The aim of this study was to compare the excursion of the upper cervical spine during tracheal intubation using direct laryngoscopy to intubation using the intubating laryngeal mask airway (ILMA, Fastrach), by examination of lateral cervical spine radiographs in healthy young adults. Forty patients without any pathology of the cervical spine or airway who were scheduled for elective orthopedic surgery were randomized to two groups. In group A, patients were intubated using conventional laryngoscopy with a size 3 or 4 Macintosh blade. In group B, patients were intubated using a size 3, 4, or 5 ILMA. Cricoid pressure and stabilization of the head and neck were not applied in either group. Airway insertion time was recorded. Three lateral cervical spine x-rays were taken. The first radiograph was taken before any manipulation. In each group a second radiograph was taken at the point of greatest cervical excursion. In group A this was when the best possible view of the larynx was obtained. In group B this was when the ILMA reached the posterior pharynx and the rigid curved tube was advanced into the airway. The third radiograph was obtained immediately after intubation. The radiographs were analyzed for movements at cervical segments C1/2 and C2/3. A reference line was drawn along the posterior longitudinal ligament. Lines along the base of C1 and C3 were drawn through the reference line and respective angles were measured. The angles of the second and third x-rays were compared to the angle of the first x-ray. Radiographs were blinded and read by a radiologist who was unaware of the purpose of the study.

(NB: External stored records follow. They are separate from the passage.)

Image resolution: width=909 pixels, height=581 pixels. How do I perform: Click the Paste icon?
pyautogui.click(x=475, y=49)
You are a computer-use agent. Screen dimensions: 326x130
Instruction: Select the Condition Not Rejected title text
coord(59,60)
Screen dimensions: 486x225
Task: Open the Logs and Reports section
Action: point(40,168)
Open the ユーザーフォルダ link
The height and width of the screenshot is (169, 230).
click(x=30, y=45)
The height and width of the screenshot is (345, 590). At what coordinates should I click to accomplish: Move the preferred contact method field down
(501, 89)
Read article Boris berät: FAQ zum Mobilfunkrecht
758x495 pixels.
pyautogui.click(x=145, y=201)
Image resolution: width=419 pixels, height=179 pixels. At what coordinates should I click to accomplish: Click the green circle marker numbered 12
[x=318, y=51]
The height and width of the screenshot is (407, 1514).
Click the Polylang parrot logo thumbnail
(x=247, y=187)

Intubation with direct laryngoscopy was successful on the first attempt in all patients. The ILMA was inserted successfully on the first attempt in all patients, and the trachea was intubated successfully on the first attempt in 17 patients. Intubation required more than one attempt in two patients, and was not possible in one patient (tracheal intubation success rate 95%). The mean time to successful intubation was 21 seconds (SD = 5 seconds) in group A and 39 seconds (SD = 7 seconds) in group B. The degree of cervical spine excursion during intubation with the ILMA was significantly less compared to intubation by direct laryngoscopy (P < 0.008). There were no complications in either group.
Comment by Michael A. Gibbs, MD, FACEP
I have two comments. First, I believe that oral endotracheal intubation using rapid sequence intubation is the airway maneuver of choice in the blunt trauma patient with known or suspected cervical spine injury, provided laryngoscopy and intubation are performed in a gentle, atraumatic manner and precise cervical immobilization is maintained throughout the procedure. There are several large case series demonstrating the safety of oral intubation in this setting. Second, the intubating laryngeal mask airway is an excellent technique for airway rescue in the emergency department when rapid sequence intubation fails. The technique is easy to learn, atraumatic, can be rapidly performed, and has few complications. Most importantly, the ILMA is the only blind airway rescue device that provides a definitive airway with a cuffed endotracheal tube. Although this study will not change my initial approach to the trauma airway, it does provide further evidence that the ILMA is a very reasonable rescue technique to use in the injured patient at high risk for cervical injury.